Cultura

La increíble historia del anarquista vengador

Boris Wladimirovich, quien pertenecía a la nobleza rusa, en 1909 decidió dejar su fortuna a sus camaradas anarquistas europeos y se radicó en Argentina, donde protagonizó una venganza que algún día el cine debería contar.

El Hospicio de las Mercedes, popularmente conocido como “el Loquero de Vieytes”, y que luego se convertiría en el Borda, estaba cerca del centro, flanqueado de casas chatas, corralones, en un barrio de casas empedradas y próximo a las vías del ferrocarril. En el hospital hay unas celdas destinadas a presos que tienen que ser sometidos a tratamiento psiquiátrico. Allí cumple su condena de ocho años de prisión alguien que no está loco, que puede ambular tranquilamente por el pabellón de los pudientes, jugar al ajedrez y al dominó, y conversar con otros internos como si estuvieran en un café. Se llama Jorge Ernesto Pérez Millán y es el asesino de Kurt Wilckens.

Kurt Gustav Wilckens era un obrero alemán que, en enero de 1923, mató al teniente coronel Varela, ejecutor del fusilamiento de centenares de peones patagónicos en las huelgas rurales de 1921-22, durante el go­bierno de Yrigoyen, retratado por Osvaldo Bayer en su monumental investigación de cuatro tomos que, en su adaptación cinematográfica, fue conocida como La Patagonia rebelde. Después de su acción, Wilckens fue detenido, llevado a la cárcel y, allí, asesinado por Jorge Ernesto Pérez Millán –pariente de Varela–, que se hizo pasar por guardia penitenciario con aprobación de las autoridades y lo mató mientras dormía en su celda. Por influencia de su protector, Manuel Carlés, presidente de la Liga Patriótica Argentina, organización parapolicial que se dedicaba a trabajadores de origen extranjero, en lugar de ir a una cárcel común, Pérez Millán fue beneficiado con una celda de puertas abiertas en un hospital psiquiátrico.

Allí el reo no está feliz, porque tuvo que aceptar el calificativo de “perturbado mental” para eludir una condena a perpetuidad, y eso lo indigna. Cree que el asesinato de Wilckens fue un acto de justicia que prestó a la sociedad.

Entre los libertarios profundamente convencidos de la acción directa está el ruso Boris Wladimirovich, un médico nacido en el seno de una familia aristocrática rusa que dejó todo –fortuna y título de nobleza– para radicarse en Argentina y hacer la vida de un trabajador más. Por los robos cometidos para obtener fondos con el fin de montar una imprenta anarquista estuvo 25 años preso en el penal de Tierra del Fuego. Las golpizas recibidas en el penal lo han dejado semiparalítico.
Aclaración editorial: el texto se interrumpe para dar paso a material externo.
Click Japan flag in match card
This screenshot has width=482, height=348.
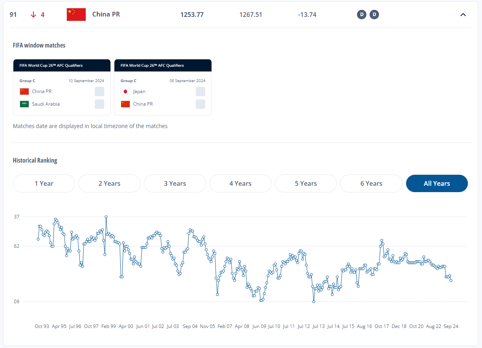click(x=125, y=92)
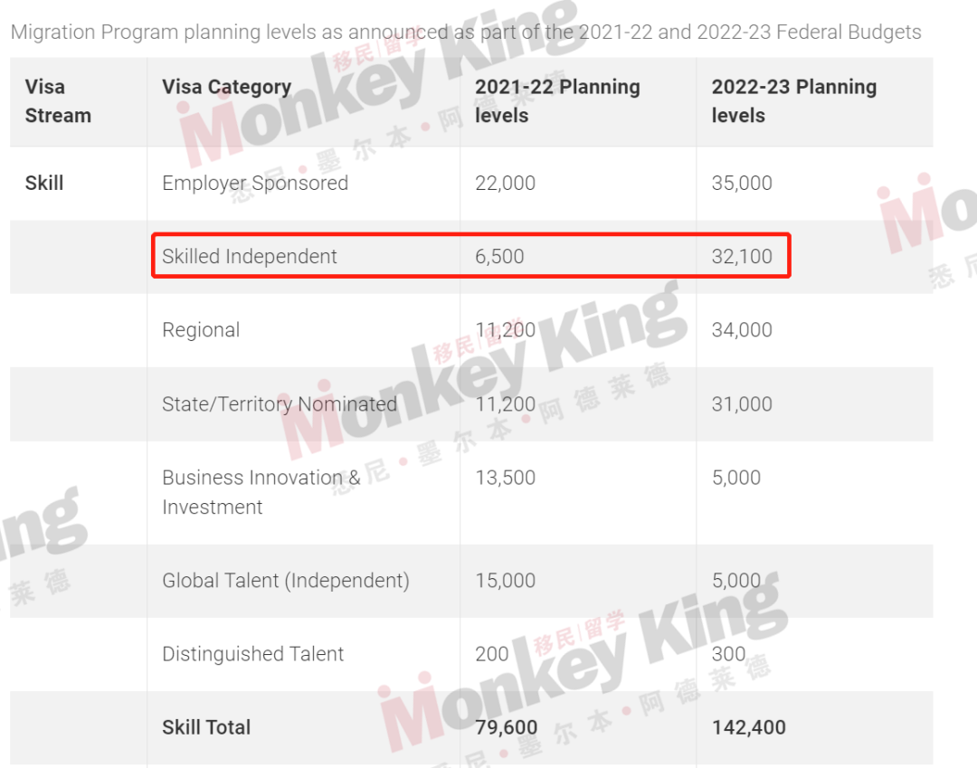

Desde que recibió la noticia del asesinato de Wilckens, solo tuvo un objetivo: vengarlo.

“Matar al tirano”

Boris Wladimirovich planea una estrategia en todos sus detalles. No habla con nadie, responde de manera extravagante a las preguntas que le hacen. Y, sobre todo, algo que alarma a los guardiacárceles: el anarquista se la pasa rezando.
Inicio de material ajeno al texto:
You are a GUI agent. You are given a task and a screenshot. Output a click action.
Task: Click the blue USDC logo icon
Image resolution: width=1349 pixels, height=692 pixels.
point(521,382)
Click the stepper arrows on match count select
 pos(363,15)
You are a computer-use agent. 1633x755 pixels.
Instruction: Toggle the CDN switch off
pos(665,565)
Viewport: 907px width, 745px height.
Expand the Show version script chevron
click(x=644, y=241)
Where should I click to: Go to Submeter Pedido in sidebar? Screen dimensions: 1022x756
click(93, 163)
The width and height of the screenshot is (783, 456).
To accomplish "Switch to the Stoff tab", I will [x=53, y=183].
Luego de un examen psiquiátrico, las autoridades del penal deciden trasladarlo al Hospicio de las Mercedes. De esa manera, termina en el mismo hospital en el que se encuentra Pérez Millán, pero están en distintos pabellones. El vengador no podrá llegar personalmente hasta el lugar donde está su víctima. Pero entre los enfermos pobres que hacen la limpieza del pabellón ocupado por los pudientes hay un yugoslavo, llamado Esteban Lucich, que en otra prisión fue un protegido de Wladimirovich, por quien guarda mucha gratitud. El ruso le participa al yugoslavo de su proyecto. Le explica paciente y detalladamente lo que debe hacer: esperar que Pérez Millán se encuentre solo en su celda y dispararle a quemarropa.

Faltaba un detalle: obtener el arma. Boris consigue que unos compañeros anarquistas, en su visita dominguera, le hagan pasar un revólver. Ese mismo domingo, Wladimirovich, aprovechando la algarabía de las visitas y el tránsito confuso de gente, disimuladamente entrega el arma a Lucich y le da las últimas instrucciones.

El día siguiente, lunes 9 de noviembre de 1925, será el día: “¡Esto te lo manda Wilckens!”.

Pérez Millán es herido en el costado izquierdo. Arrojándose al suelo elude el segundo disparo, salta so­bre Lucich, lo voltea y le quita el ar­ma. Llegan los guardias y llevan al herido a la enfermería. Lo operan, pero al día siguiente muere. La Policía esclareció los hechos, pero no pudo hacer nada.